I don't know for you, but I find manned high speed flights (X1, X15) much more exciting to witness from a human perspective than those remote-controlled ones. I realize the objective is to test an engine and that there's no need to put a human being in danger to achieve that anymore, but it doesn't produce heroic stories and certainly doesn't make children dream like it used to.
I find the old crappy 1969 b/w pictures of the first man on the moon much more appealing than the Spirit panoramas, yet the probe went much further than Armstrong, and probably did a lot more science. But still, it's not the same thing, and NASA should send actually people up-diddly-up instead of drones, just because (1) there would be volunteers and (2) they would strike the public's imagination and generate sympathy for that kind of research, which in turn would turn into funding...
"A door is what a dog is perpetually on the wrong side of" - Ogden Nash
For the several earlier posters who seem to think that this is the Holy Grail of Earth-to-orbit transportation -- well, maybe they're right in that it's about equally unattainable. Rockets work a hell of a lot better - as has been demonstrated by almost 47 years of orbital flight.
Any airbreathing technology suffers a couple of fundamental flaws when it comes to suborbital, let alone orbital, transport. Most obvious, the air is mighty thin up there -- so you've got to stay where the air is thicker to support combustion. (Which basically means you can't make orbit with out at least some kind of apogee kick rocket).
Secondly, pushing through all that air creates drag. Now, you either aggravate the problem by slowing the relative airspeed enough to support combustion -- meaning increasing the drag on that air (supersonic combustion alleviates this somewhat), or you don't slow it down (relatively, actually you're speeding the air up), have a harder time maintaining combustion, and more significantly, have a much lower momentum delta in the exhaust -- meaning less push to the vehicle.
Scramjets have some limited use for high speed short range flight but rockets are far more efficient and the only practical way to get to orbit.
(And while I may not be a rocket scientist, I've had long talks about just this with some very expert rocket scientists, such as Max Hunter.)
-- Alastair
this will be THE means to get to a station in Earth orbit, and from there, nuclear rockets out into the farther reaches of the solar system. I'd love to see colonies on Mars as much as the next geek, but until we get it through our heads that we need to have stepping stones along the way, we aren't going to be successful. It is simply too damn expensive to develop an entirely new system for every "space objective". We need a new way into Earth orbit... and a space station whose primary objective is to be a way station where deep space nuclear propulsion systems can launch for the rest of the solar system without contaminating the environment here on earth. Maybe someday materials science will make possible the space elevator (and it may be closer than I think, but until they're spinning line, I'm not counting on it....) but until then, we need a different solution beyond out brute force approach.

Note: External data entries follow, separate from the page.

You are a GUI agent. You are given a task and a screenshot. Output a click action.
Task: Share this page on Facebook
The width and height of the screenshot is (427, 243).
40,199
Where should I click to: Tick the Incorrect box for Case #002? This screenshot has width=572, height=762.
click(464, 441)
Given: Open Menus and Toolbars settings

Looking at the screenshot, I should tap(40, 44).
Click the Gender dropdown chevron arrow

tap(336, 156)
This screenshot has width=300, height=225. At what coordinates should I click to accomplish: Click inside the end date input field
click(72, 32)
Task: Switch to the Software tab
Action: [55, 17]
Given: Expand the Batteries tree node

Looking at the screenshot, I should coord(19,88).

This could be the technology that opens up just these sorts of possibilities.
Supersonic is Mach 1.0 to 4.9, Hypersonic is Mach 5.0+. I'm not an aerospace engineer, but I vaguely remember an article in Popular Science that talked about how over Mach 4, the airflow through the engine would disrupt combustion.

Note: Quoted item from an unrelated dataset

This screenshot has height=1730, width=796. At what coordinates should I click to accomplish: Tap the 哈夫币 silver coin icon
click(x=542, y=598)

Have you been touched by his noodly appendage?
Scramjets combust the air at supersonic velocities rather than diffusing it prior to combustion the way most other engines in supersonic vehicles do. There's a lot of promise here. But in a society that can't make the Concorde profitable, will it be worth it in the end? I'd love to be able to fly to the other side of the world in something less than 24 hours. The economics of the situation seem to be against us, though.
"You can never have too many elephants on your team."
Been there done that.
Basically, yes.
The thing about getting to orbit isn't so much the vertical velocity required, its your horizontal velocity. Rockets going to orbit don't go straight up; if they did they would end up coming straight back down... The trick is getting enough horizontal velocity so that as gravity pulls you down towards the earth you are moving fowards fast enough that you are continually "falling over the edge" of the horizon.
With a scramjet you only need half the fuel of a traditional rocket, as you burn oxygen from the atmosphere instead of carrying it all with you. Yes, a traditional rocket IS needed to get you out of the atmosphere, but using a scramjet for the initial acceleration would end up saving a lot of fuel, and hence weight.
The liquid fueled rockets that nasa uses today use liquid hydrogen and liquid oxygen in the reaction:
2 H2 + O2 -> 2 H2O
Which means that by mass modern rockets use about 8 times as much oxygen as they use hydrogen.
at that speed air becomes very different due to frictional heating. the aerodynamics are also somewhat different than supersonic flight which are much different than subsonic.
the main problems are heat though. the SR-71 flew around mach 3 and heat was its biggest enemy. also keeping the engines going at that speed was a challenge - few jet engines operate with those air speeds without self destructing.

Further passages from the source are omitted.